A proporção se manteve estável por uma década. A partir de 2015, a quantidade de mulheres com o nome do companheiro não mudou, mas o número de homens com o sobrenome da esposa caiu para 5.000.

O que tem crescido são os casais em que ninguém mexe no nome, talvez por praticidade. Em 2022, mais de 400 mil casamentos se deram dessa maneira, superando os 378 mil casos em que apenas a mulher mudou o sobrenome.

Na contramão dessa tendência estão Marçal Rocha Rogel Righi e Clarissa Schmidt Rogel Righi, os dois com 31 anos. Quando se casaram, em 2018, ambos mudaram o sobrenome. Ele adotou Rogel e ela, Righi.

“Para a gente, adotar o sobrenome do outro significa que um faz parte da família do outro. A mudança simboliza essa entrada”, diz Marçal.
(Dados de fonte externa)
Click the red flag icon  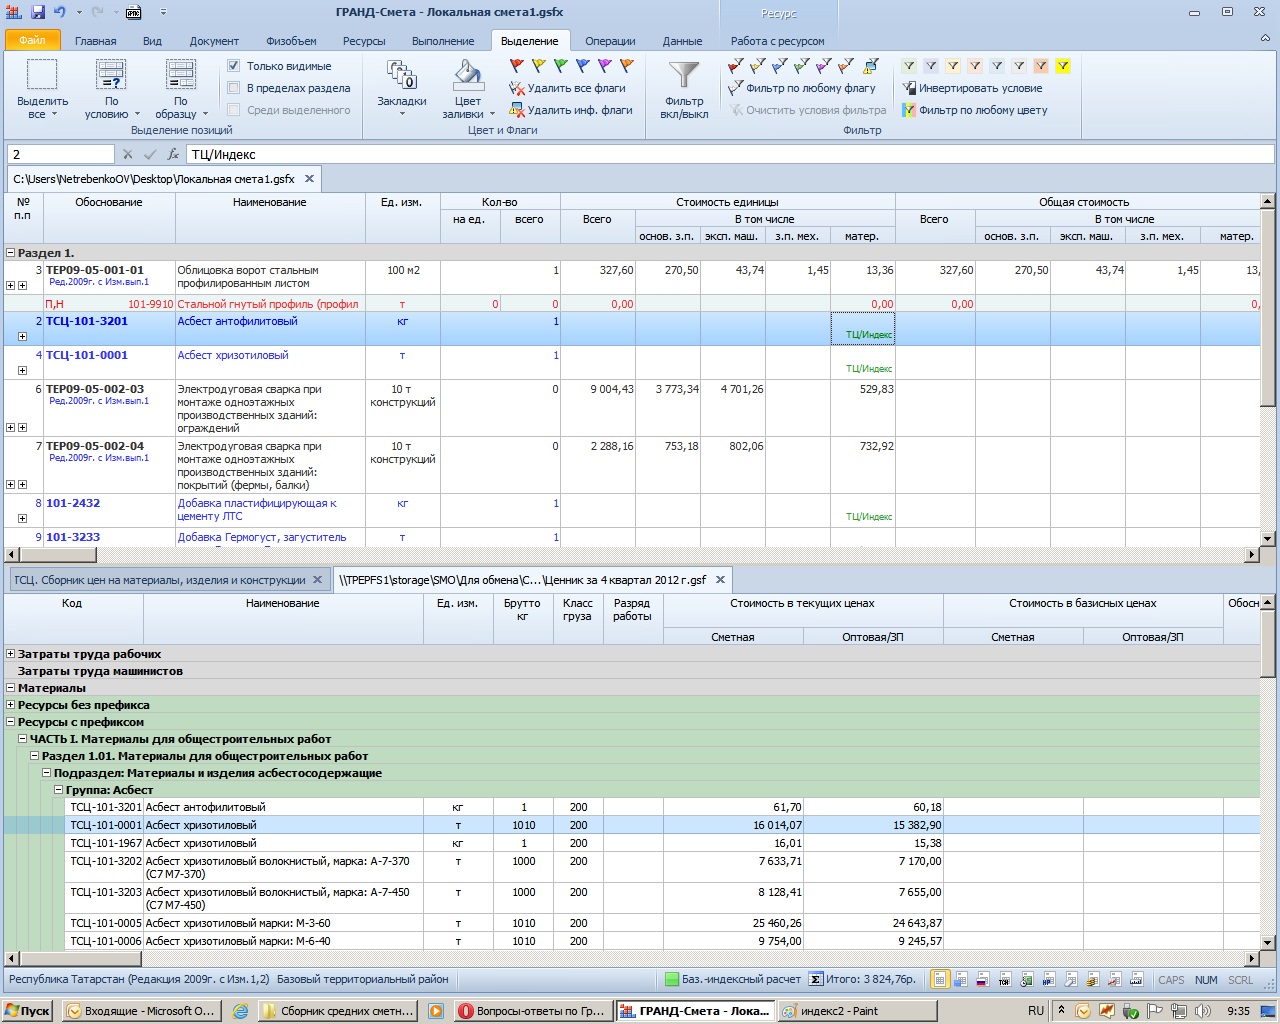[517, 66]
VEJA ALGUMAS MUDANÇAS DO CÓDIGO CIVIL

Antes, dizia que “Todo homem é capaz de direitos e obrigações na ordem civil”. Agora diz que “Toda pessoa é capaz de direitos e deveres na ordem civil”.

Antes, permitia anulação do casamento se a mulher fosse deflorada. Agora não se trata do assunto.

Antes, a família legítima era a formada pelo casamento formal. Agora a família abrange também a unidade formada pela união estável.

Antes, só a mulher podia adotar sobrenome do marido. Agora ambos podem trocar sobrenome.

Antes, a maioridade civil chegava aos 21 anos. Agora, é aos 18.

Antes, o chefe da família era o pai. Agora, o poder familiar cabe aos dois cônjuges.

Antes, a guarda dos filhos era da mulher, salvo exceções. Agora, é de quem tiver melhores condições de cuidar dos filhos.

Antes, havia distinção entre filho do casamento, o ilegítimo (fora do casamento) e o adotivo. Agora, todos têm os mesmos direitos e qualificações.

Antes, não havia nada sobre comportamento antissocial em condomínio, e a lei dizia que a multa por atraso era de até 20% do valor devido. Agora, comportamento antissocial pode ser multado em até dez vezes a taxa do condomínio, e a multa por atraso na taxa mensal é de no máximo 2%.